(Source data)
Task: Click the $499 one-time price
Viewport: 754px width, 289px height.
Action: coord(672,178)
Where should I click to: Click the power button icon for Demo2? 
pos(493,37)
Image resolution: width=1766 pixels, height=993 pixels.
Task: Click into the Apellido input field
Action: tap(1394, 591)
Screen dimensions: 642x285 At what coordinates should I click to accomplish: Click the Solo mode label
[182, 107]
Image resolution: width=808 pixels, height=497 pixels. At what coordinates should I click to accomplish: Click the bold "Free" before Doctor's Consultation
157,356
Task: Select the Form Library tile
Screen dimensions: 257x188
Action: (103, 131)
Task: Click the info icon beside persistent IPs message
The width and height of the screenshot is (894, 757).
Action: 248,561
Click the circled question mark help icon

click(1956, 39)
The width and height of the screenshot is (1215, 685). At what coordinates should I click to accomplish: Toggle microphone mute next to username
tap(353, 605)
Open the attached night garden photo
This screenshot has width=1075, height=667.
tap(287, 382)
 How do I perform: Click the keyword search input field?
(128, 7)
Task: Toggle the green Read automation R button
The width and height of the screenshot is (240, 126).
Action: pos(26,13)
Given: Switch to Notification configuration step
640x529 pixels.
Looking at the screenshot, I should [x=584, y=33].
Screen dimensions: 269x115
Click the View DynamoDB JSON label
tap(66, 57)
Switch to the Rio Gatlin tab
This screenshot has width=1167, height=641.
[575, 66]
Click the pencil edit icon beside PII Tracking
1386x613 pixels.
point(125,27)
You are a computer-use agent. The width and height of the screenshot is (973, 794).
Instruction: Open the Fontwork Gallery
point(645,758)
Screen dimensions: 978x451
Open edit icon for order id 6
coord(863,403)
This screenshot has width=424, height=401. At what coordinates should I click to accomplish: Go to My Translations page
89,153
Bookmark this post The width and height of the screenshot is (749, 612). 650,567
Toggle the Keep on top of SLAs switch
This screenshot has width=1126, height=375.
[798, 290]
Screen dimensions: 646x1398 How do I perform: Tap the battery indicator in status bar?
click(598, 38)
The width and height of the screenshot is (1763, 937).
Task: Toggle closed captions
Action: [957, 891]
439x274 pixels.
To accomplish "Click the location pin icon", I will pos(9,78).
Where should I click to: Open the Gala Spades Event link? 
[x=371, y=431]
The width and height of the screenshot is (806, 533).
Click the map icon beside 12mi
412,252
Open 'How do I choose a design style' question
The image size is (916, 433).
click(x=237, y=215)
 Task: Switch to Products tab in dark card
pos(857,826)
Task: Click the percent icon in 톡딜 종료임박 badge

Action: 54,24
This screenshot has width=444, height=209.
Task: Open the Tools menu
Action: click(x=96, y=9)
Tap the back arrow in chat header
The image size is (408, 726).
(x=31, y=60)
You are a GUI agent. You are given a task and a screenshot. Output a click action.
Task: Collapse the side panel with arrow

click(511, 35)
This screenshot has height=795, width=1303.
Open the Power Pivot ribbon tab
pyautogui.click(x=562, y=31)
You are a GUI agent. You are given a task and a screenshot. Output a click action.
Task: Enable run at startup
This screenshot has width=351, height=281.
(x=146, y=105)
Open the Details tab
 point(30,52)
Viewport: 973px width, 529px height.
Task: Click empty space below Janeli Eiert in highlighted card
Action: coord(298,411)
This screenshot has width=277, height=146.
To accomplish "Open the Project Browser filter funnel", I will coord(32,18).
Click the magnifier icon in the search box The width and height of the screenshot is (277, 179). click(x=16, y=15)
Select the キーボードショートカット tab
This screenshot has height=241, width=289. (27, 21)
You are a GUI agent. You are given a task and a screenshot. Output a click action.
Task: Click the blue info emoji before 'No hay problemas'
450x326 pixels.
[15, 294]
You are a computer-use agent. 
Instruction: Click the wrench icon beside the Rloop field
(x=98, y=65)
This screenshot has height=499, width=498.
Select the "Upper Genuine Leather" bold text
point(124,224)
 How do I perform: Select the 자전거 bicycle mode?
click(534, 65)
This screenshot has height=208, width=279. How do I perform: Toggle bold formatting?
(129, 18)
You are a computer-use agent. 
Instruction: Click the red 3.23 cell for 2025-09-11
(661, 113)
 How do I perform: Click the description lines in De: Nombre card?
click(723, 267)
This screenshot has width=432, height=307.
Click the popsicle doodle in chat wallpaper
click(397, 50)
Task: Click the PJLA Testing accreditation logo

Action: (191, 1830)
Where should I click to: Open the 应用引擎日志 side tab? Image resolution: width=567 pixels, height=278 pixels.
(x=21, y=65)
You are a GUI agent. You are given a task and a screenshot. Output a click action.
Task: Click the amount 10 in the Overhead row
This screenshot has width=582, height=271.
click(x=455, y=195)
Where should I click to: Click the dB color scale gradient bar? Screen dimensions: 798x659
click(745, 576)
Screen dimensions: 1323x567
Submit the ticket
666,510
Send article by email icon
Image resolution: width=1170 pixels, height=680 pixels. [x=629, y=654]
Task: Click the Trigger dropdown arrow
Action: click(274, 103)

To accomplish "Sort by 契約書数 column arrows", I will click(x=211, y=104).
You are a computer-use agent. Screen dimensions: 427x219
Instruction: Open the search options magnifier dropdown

▸ What to do
How many of the lines above include the string "magnifier"? Answer with the number only.

▸ Result of this exercise
2